The objects presented here were collected in the areas surrounding this exhibition site and laid out in a grid in September 2020. Collectively, they are not a work or works. They were not collected or laid out by the artist; they were not collected or laid out on direct instruction from the artist. Because the qualities of the objects were subject to institutional guidelines instead of the artist’s discretion, their selection cannot be apportioned to the artist’s practice. Rather, these objects constitute the potential for a work or works, a performance set at an indefinite time. These objects will be properly disposed of at the end of Made in L.A. 2020.
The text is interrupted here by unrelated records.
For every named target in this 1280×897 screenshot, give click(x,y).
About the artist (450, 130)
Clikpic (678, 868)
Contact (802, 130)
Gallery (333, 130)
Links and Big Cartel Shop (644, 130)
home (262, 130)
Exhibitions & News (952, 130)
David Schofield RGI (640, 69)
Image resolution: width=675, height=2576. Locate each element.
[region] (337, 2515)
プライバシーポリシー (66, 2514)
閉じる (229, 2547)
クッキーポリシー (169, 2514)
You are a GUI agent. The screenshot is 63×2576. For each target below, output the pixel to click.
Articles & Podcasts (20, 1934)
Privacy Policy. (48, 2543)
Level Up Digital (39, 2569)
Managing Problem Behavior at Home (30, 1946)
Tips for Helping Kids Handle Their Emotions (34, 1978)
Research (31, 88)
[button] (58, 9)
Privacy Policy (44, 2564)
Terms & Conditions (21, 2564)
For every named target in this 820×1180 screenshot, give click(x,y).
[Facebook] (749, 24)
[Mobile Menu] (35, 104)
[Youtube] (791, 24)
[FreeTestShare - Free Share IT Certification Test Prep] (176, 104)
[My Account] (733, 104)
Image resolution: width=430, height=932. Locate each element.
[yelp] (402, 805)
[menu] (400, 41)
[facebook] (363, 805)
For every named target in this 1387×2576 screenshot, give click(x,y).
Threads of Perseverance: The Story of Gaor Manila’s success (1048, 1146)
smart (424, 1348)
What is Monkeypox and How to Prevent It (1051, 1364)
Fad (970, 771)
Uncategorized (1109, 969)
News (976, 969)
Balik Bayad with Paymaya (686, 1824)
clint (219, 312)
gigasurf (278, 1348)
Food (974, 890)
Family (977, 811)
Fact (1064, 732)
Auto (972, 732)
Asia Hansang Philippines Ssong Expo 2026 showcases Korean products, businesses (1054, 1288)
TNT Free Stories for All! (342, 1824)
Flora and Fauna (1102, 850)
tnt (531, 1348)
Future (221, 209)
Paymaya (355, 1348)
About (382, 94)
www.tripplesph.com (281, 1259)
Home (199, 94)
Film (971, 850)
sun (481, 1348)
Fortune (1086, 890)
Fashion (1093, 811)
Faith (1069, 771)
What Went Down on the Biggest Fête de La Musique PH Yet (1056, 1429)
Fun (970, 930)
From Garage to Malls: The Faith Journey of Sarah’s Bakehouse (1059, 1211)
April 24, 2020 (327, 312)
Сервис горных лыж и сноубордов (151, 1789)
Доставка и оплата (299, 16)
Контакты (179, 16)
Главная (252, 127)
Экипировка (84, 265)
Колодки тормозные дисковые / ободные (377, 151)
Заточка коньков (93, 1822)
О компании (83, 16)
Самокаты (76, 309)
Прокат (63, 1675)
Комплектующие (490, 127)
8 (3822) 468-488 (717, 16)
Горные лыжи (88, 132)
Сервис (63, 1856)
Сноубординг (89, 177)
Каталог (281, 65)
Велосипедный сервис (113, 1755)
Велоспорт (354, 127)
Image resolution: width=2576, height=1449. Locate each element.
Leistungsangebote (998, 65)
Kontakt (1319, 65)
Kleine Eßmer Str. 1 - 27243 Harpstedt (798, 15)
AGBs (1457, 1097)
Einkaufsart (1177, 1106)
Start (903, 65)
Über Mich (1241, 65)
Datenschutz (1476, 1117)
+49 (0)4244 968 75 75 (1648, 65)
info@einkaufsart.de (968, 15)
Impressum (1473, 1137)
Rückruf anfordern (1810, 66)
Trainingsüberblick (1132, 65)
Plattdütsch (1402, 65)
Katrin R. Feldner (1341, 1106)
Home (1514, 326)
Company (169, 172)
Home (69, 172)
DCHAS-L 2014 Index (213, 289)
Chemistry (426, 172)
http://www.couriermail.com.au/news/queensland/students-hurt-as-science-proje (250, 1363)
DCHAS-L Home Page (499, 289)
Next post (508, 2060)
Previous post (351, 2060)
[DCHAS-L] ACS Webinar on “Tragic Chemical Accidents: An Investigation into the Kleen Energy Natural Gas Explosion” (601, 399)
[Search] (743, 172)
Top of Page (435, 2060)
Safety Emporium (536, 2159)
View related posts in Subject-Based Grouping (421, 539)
In Made in L.A. 2020: a version, the artist’s work is present in two institutions, across Los Angeles. See Ser Serpas's work on view at The Huntington.
Biography
Ser Serpas was born in 1995 in the Los Angeles neighborhood of Boyle Heights, an area with a history of radical leftist (i.e., socialist and communist) activism. Serpas took to this lineage, dedicating much of her time to community organizing during her high school years. Art ultimately replaced activist work, as Serpas became disenchanted with the respectability politics within activism. In response, she relocated to New York City, completed her studies at Columbia University, and adopted a practice largely invested in critiquing and celebrating the value (or lack thereof) of material objects. Whether made from discarded detritus found on the street or from hoarded fabric gifted to Serpas by her friends, these reworked objets d'art exist in and out of value, troubling our attachment to what would otherwise be garbage. That Serpas exhibits these Rauschenberg-like combines of furniture and appliances within galleries only to return them to the streets instigates a game of double Dutch, as she plays with what is permissible inside and outside the pristine white cube. Serpas has had solo exhibitions at Ludlow 38, New York (2019); LUMA Westbau, Zurich (2018); and Current Projects, Miami (2017), as well as participating in group exhibitions at Fri Art, Kunsthalle Fribourg, Switzerland (2019); Swiss Institute, New York (2018); and Performance Space New York (2018).